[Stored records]
.....
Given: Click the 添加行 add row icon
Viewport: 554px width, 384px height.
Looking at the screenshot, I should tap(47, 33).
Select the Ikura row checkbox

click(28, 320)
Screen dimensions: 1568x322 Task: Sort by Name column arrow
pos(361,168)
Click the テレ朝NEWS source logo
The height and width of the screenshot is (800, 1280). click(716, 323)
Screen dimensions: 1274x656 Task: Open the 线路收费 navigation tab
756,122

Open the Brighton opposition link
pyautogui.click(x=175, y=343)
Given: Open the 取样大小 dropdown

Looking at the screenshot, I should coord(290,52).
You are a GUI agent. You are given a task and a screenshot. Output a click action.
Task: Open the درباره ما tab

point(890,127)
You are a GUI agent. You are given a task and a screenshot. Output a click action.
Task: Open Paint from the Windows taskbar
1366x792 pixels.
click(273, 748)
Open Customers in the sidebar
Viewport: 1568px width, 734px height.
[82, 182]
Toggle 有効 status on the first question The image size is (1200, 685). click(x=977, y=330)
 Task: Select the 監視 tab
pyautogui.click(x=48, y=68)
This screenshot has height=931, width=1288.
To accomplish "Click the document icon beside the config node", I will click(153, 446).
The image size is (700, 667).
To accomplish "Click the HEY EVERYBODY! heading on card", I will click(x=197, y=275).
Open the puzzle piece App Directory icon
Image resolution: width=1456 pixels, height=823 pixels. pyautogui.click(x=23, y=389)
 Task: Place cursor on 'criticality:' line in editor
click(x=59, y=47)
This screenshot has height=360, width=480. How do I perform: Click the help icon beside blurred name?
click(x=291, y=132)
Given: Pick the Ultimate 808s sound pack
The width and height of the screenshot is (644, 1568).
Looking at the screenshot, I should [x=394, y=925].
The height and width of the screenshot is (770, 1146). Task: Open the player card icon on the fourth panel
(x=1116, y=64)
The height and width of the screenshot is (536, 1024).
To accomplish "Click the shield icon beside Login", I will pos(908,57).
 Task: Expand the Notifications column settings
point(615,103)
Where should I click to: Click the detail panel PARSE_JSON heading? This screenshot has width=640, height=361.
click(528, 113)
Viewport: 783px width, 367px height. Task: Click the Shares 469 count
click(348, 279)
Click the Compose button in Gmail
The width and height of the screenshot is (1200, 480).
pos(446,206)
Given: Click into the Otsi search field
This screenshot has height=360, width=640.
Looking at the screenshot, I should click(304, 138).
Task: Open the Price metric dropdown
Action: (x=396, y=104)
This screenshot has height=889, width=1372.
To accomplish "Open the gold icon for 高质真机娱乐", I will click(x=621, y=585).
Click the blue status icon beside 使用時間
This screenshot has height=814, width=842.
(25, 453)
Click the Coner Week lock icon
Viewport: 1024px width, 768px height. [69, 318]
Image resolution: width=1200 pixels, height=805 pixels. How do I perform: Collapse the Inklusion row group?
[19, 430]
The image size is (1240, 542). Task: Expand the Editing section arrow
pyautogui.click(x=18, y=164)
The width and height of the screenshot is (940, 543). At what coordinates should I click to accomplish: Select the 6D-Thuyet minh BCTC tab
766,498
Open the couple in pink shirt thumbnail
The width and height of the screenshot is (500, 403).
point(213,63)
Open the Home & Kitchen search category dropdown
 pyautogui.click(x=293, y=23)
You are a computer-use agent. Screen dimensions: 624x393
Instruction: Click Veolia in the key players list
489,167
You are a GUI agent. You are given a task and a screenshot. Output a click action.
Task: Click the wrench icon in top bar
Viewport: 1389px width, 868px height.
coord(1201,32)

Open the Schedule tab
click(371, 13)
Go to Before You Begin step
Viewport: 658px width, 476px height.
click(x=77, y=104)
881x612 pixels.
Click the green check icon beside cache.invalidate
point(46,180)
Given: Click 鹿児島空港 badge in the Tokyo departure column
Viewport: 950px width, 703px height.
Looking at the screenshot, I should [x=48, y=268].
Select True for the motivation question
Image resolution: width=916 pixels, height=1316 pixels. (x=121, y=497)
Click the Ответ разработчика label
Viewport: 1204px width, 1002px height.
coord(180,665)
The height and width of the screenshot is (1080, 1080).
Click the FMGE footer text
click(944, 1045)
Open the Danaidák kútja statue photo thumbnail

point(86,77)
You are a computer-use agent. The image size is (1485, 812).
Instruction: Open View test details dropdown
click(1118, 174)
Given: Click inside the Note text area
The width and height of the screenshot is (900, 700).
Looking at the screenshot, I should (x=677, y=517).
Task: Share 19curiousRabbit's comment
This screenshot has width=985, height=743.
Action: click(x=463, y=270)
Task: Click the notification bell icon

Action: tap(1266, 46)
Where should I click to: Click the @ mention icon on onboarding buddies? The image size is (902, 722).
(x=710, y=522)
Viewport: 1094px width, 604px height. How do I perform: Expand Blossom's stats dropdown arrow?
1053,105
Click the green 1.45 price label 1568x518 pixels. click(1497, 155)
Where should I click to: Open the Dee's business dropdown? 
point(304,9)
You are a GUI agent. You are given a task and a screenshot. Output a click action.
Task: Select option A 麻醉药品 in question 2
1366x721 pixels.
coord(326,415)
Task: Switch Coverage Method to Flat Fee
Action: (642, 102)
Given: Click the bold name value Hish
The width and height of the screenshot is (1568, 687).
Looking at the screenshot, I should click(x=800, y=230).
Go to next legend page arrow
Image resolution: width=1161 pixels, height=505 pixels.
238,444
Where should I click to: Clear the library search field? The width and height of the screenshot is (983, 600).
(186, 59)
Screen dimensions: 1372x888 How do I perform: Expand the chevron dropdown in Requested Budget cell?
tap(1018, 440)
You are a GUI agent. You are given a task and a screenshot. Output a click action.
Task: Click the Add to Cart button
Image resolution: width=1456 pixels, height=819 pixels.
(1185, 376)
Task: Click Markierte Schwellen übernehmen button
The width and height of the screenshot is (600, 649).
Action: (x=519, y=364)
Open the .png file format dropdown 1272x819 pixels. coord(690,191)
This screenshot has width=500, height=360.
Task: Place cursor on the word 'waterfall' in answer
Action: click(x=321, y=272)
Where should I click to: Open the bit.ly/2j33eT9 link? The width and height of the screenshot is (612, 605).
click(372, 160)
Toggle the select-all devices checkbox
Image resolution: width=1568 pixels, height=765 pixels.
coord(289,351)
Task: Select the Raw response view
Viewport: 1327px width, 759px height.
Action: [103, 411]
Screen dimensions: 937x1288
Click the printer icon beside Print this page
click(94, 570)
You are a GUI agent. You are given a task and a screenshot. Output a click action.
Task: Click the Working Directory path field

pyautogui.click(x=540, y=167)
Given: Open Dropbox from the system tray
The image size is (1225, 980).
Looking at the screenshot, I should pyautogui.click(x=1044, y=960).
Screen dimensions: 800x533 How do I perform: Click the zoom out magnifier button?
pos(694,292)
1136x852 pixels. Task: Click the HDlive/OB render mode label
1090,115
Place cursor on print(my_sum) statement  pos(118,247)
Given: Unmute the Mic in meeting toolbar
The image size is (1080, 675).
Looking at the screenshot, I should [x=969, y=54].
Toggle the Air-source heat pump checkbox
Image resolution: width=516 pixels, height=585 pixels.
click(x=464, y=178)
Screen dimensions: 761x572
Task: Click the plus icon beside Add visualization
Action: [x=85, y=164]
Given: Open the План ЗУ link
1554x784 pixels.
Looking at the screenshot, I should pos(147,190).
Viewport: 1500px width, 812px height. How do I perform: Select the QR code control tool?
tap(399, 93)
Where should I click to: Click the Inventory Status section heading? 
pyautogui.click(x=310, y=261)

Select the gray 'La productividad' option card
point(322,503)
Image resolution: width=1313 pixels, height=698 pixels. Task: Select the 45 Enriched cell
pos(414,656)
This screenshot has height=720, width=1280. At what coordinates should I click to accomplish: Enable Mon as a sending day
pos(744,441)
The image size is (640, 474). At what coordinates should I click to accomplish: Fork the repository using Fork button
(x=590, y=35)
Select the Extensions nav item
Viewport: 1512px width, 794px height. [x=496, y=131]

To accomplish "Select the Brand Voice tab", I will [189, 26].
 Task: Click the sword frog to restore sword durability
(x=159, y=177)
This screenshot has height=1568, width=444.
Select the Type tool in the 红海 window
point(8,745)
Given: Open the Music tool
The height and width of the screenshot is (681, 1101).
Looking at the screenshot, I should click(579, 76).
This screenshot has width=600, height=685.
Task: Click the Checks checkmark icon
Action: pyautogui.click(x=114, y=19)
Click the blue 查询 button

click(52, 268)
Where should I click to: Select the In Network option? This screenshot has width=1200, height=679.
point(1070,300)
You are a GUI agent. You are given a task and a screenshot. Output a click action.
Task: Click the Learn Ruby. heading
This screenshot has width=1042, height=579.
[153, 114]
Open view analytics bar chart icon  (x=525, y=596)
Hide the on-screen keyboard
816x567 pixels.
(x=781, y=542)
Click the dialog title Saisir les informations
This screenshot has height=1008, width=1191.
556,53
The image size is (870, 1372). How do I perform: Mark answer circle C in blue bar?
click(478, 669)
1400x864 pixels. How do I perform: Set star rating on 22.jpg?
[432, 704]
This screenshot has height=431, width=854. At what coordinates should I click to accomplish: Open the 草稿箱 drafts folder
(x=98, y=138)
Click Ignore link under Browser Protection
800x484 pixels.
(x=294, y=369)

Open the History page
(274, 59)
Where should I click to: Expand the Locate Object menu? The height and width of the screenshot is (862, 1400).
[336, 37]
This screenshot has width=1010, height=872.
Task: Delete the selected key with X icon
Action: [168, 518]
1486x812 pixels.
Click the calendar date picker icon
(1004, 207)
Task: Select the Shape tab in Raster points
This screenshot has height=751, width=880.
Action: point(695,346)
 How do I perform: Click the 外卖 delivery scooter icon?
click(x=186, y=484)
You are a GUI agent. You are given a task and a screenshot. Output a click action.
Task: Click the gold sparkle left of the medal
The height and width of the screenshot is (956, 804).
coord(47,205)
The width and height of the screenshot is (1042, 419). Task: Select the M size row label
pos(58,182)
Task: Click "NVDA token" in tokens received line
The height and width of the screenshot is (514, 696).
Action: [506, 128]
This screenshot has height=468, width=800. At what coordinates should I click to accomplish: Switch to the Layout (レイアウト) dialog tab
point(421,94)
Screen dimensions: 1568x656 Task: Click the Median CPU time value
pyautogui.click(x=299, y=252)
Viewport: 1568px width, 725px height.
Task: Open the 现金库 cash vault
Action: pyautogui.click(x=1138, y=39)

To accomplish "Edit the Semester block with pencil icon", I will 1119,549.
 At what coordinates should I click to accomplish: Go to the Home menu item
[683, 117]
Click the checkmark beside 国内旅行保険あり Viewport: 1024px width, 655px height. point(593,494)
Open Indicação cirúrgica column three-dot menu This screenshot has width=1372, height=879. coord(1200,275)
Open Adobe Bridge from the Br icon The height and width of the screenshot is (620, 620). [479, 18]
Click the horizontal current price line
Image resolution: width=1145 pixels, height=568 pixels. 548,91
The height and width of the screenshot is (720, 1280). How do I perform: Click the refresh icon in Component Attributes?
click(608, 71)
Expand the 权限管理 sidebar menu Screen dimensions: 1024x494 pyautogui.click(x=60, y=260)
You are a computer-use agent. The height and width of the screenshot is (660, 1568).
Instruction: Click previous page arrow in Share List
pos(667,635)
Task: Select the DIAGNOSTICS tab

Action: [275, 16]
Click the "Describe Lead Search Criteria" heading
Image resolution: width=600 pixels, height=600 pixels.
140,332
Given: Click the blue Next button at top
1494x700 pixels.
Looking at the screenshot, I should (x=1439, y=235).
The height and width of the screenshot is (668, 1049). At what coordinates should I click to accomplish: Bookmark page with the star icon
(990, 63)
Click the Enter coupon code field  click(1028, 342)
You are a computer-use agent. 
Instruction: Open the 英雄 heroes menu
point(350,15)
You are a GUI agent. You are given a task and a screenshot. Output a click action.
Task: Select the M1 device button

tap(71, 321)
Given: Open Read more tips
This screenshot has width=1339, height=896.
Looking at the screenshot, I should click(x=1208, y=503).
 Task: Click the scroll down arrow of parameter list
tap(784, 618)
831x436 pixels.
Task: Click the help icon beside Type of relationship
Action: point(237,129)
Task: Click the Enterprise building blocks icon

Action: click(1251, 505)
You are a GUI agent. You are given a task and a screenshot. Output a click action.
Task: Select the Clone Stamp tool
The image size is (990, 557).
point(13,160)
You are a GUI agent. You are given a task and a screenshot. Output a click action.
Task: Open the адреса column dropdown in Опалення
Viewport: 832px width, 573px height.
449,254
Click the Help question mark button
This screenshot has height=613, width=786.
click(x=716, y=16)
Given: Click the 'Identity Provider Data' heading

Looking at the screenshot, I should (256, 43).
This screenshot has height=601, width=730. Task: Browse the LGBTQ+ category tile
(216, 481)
.....
Prompt: Reproduce exactly every line that sits between the start of the entries and the line bearing "Task: Open Paint from the Windows taskbar", counting both of those lines.

Exercise output:
Given: Click the 添加行 add row icon
Viewport: 554px width, 384px height.
Looking at the screenshot, I should tap(47, 33).
Select the Ikura row checkbox

click(28, 320)
Screen dimensions: 1568x322 Task: Sort by Name column arrow
pos(361,168)
Click the テレ朝NEWS source logo
The height and width of the screenshot is (800, 1280). click(716, 323)
Screen dimensions: 1274x656 Task: Open the 线路收费 navigation tab
756,122

Open the Brighton opposition link
pyautogui.click(x=175, y=343)
Given: Open the 取样大小 dropdown

Looking at the screenshot, I should coord(290,52).
You are a GUI agent. You are given a task and a screenshot. Output a click action.
Task: Open the درباره ما tab

point(890,127)
You are a GUI agent. You are given a task and a screenshot. Output a click action.
Task: Open Paint from the Windows taskbar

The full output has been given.